The team had plenty of signs. In 2012, despite moderate per-game averages, the 22-year-old guard finished second in the league in true shooting, seventh in Box Plus-Minus, and 13th in Value Over Replacement Player. The former third overall pick had improved each and every year of his career. Oklahoma City had reservations about handing out another max contract to a player that might be nothing more than a perennial Sixth Man of the Year contender. Maybe his success was just a product of Kevin Durant and Russell Westbrook, who made First-Team and Second-Team All-NBA, respectively, in 2012.

We know for sure now — the Thunder made a mistake. But the team did not need to look at advanced statistics or Harden’s results in Houston to figure this out. It simply had to look at Harden’s numbers when he did not have to play the third wheel to Durant and Westbrook.

Below are the statistics for Harden, Durant, and Westbrook in the 2011-12 season. It includes statistics per 75 possessions to reflect a player’s numbers if they were to play starter minutes. For example, Harden primarily came off the bench to score 16.8 points in 31.4 minutes. Prorating that to the playing time of most starters, 75 possessions per game, he scored 21.3 points.

Keep these season averages in mind, as these are the most common splits used to analyze players.

Now let’s figure out how well Harden played without the team’s stars. Did he replace their scoring? Did he stay efficient? How did he play when he couldn’t pick on an opposing team’s third defender? (Hint: yes, yes, and very well.)
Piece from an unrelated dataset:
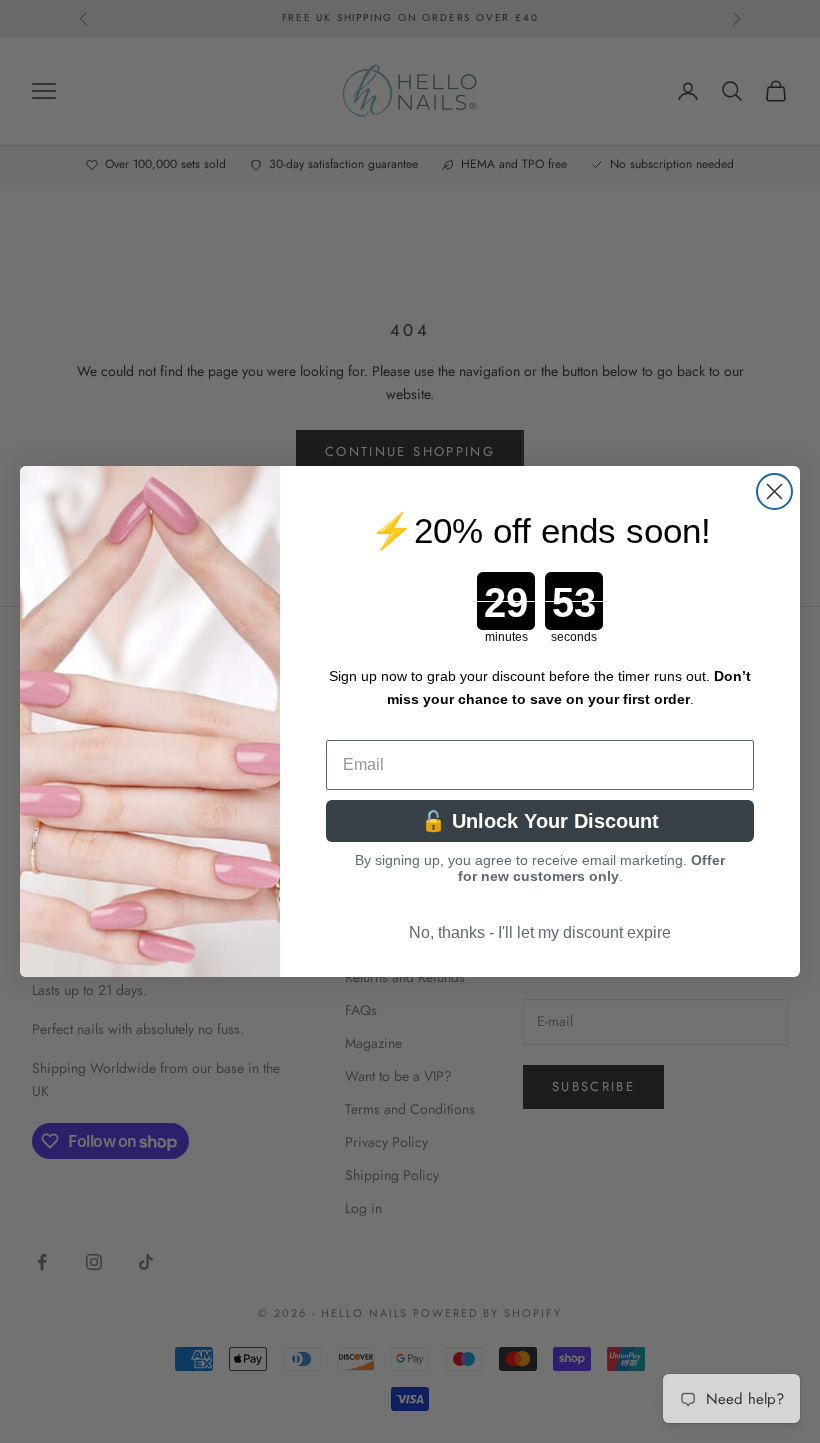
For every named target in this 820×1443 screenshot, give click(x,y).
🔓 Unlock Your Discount (540, 821)
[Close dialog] (774, 491)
James Harden with and without Kevin Durant

When he shared the court with Kevin Durant, James Harden looked like a medium-volume efficient scorer, leaving the tough buckets to Durant. He resembled a Joe Ingles-type — a quality shooter that contributed a little bit of passing as well — but nothing spectacular.

Take Durant off the floor and Harden looked like, well, James Harden. He became an uber-efficient, high-volume scorer with good passing skills. This was the James Harden we all know. Now, remember, these numbers are from 2012, Harden still played for the Thunder. Simply take away the second-best player in the NBA, and suddenly Harden had the path to be an all-time great.

James Harden with and without Russell Westbrook

The same pattern repeats itself when Westbrook and Harden played together. Harden put in an efficient 14.6 points per 75, along with a little bit of rebounding and passing. Nothing special.

When Westbrook sat and Harden took the court, Harden became a star again. His efficiency increased even while his scoring more than doubled. He also flashed the passing skills that flourished in Houston as his assists crept up to 6.1 per 75. Remove an All-NBA guard from the court and Harden shows off his suppressed stardom.

The Thunder had a star sitting right in their lap. When either All-NBA player sat, James Harden had the freedom to put up ridiculous scoring numbers on all-time efficiency. Oklahoma City made a massive mistake and left a warning for future teams — if you are going to trade a player, make sure he is not already playing like an all-time great.